Treatment options for radiation therapy or chemotherapy-related hemorrhagic cystitis are as follows:

For stage I hemorrhagic cystitis, treatment begins with intravenous fluids for increasing the output of urine in order to flush out the bladder. Medications prescribed include medication for relaxing the bladder muscles and pain medication.

If bleeding in the urine is severe or blood clots have blocked the bladder, then the treatment involves placing a thin tube known as a catheter into the bladder to flush out and dissolve these clots and also to irrigate the bladder. If however, the bleeding continues, a surgeon is going to use cystoscopy to look for areas that are bleeding and stop the bleeding with the help of a laser or electric current, a procedure known as fulguration. Side effects of fulguration are many and sometimes be serious enough to include perforation of the bladder or scarring of the bladder.

If bleeding is persistent and you are suffering heavy blood loss, then you may receive a blood transfusion.

Treatment for hemorrhagic cystitis may also include placing certain medication into the bladder, a process known as intravesical therapy. Sodium hyaluronidase is usually used as an intravesical therapy drug that helps reduce bleeding and pain.

Aminocaproic acid is another intravesical medication that is used, but a common side effect of this drug is that it may cause blood clots to develop within and can travel through the body.

In some cases, intravesical astringents are also a type of medications that are put in the bladder that cause swelling and irritation around the blood vessels to stop the bleeding. These medications can include formalin, phenol, silver nitrate, and alum. Some of the common side effects of using astringents may include decreased urine flow and swelling of the bladder.

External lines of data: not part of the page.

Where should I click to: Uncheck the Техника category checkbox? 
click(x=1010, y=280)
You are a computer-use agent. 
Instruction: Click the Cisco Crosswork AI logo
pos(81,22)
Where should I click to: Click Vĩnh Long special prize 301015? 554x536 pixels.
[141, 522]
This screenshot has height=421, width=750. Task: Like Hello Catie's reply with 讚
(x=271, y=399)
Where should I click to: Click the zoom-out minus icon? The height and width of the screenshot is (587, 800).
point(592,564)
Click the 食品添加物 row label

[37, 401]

Hyperbaric oxygen (HBO) is also another treatment that is used to treat hemorrhagic cystitis. HBO is a treatment procedure that includes breathing 100 percent oxygen while you are placed inside an oxygen chamber. This treatment works in increasing the oxygen in the body, which is likely to help with healing and also stop the bleeding. If your doctor orders HBO treatment, then you might need a daily session of HBO treatment for up to 40 to 50 sessions.

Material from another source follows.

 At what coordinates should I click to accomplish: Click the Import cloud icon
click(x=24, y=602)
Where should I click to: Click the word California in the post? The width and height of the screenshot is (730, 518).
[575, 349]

In some cases, when no other treatment is working, a treatment procedure known as embolization is another option that could be used. During this procedure, a doctor places a catheter inside a blood vessel that causes bleeding in the bladder. The catheter carries a substance that blocks the blood vessels. You are likely to experience varying degree of pain after this procedure.

In high-grade hemorrhagic cystitis, the last option left is to undergo surgery for removing the bladder, a procedure known as a cystectomy. There are many side effects of cystectomy, including infection, bleeding, and, of course, pain.

Conclusion

The outlook of HC depends on the grade and cause of the condition. hemorrhagic cystitis which is caused by infection typically has a good outlook and many people who have infectious hemorrhagic cystitis respond well to treatment and neither do they have long-term problems.

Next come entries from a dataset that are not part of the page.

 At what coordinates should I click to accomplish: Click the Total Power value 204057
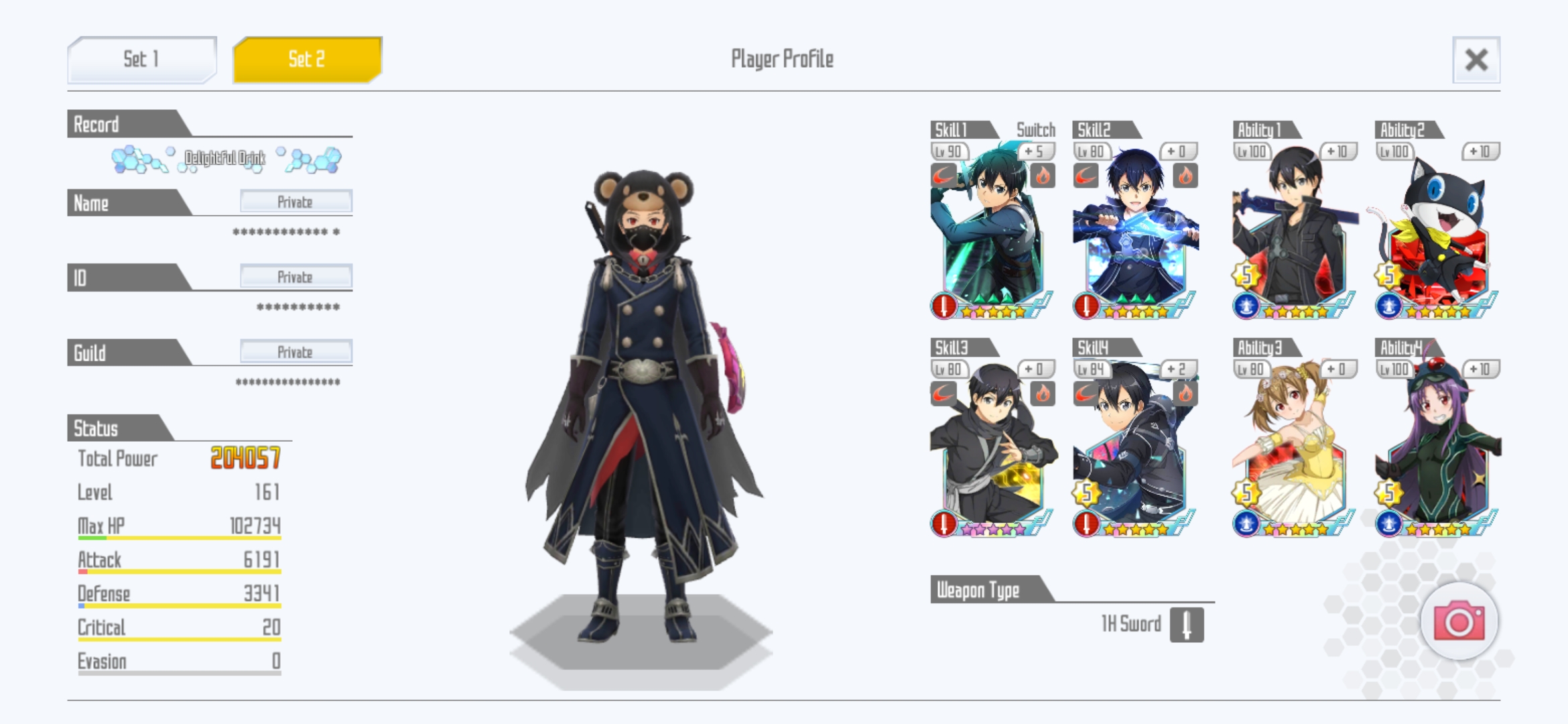[245, 459]
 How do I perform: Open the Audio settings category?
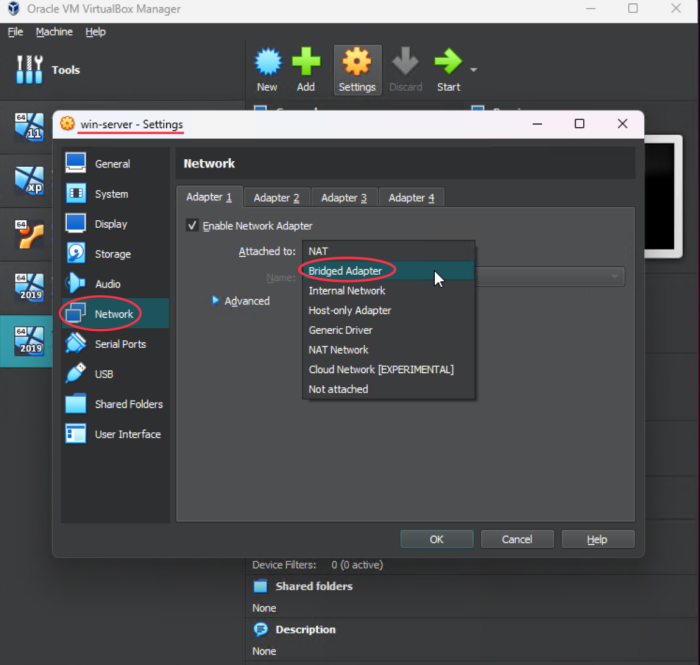(107, 284)
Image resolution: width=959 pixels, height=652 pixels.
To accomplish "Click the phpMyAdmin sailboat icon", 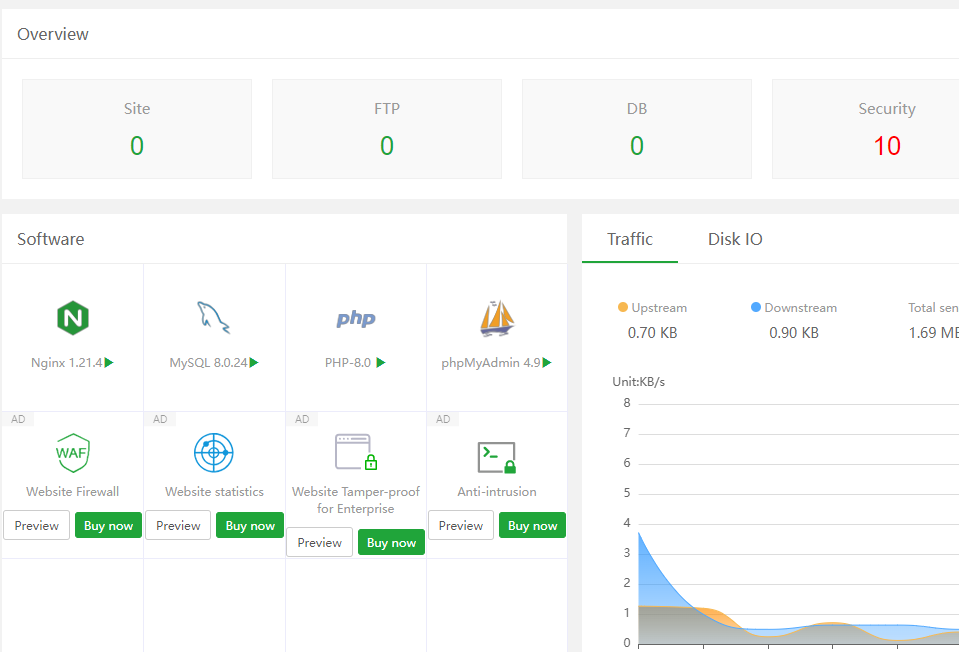I will pyautogui.click(x=497, y=318).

HC that is caused by cancer treatment is likely to have a different outlook. Symptoms could start within weeks, months, or even years after the treatment and could well be long-lasting. For such conditions, there are several treatment options available and in most caused hemorrhagic cystitis responds well to treatment and your symptoms are likely to improve after cancer therapy.

If none of the other treatments work, then cystectomy can help cure hemorrhagic cystitis. After a cystectomy, there are several options for undergoing reconstructive surgery to restore the flow of urine. However, needing a cystectomy for hemorrhagic cystitis is very rare.

References:  

  1. Zwaans, B.M., Nicolai, H.G., Chancellor, M.B. and Lamb, L.E., 2016. Challenges and opportunities in radiation-induced hemorrhagic cystitis. Reviews in urology, 18(2), p.57.
  2. Manikandan, R., Kumar, S. and Dorairajan, L.N., 2010. Hemorrhagic cystitis: a challenge to the urologist. Indian journal of urology: IJU: journal of the Urological Society of India, 26(2), p.159.
  3. Haldar, S., Dru, C. and Bhowmick, N.A., 2014. Mechanisms of hemorrhagic cystitis. American journal of clinical and experimental urology, 2(3), p.199.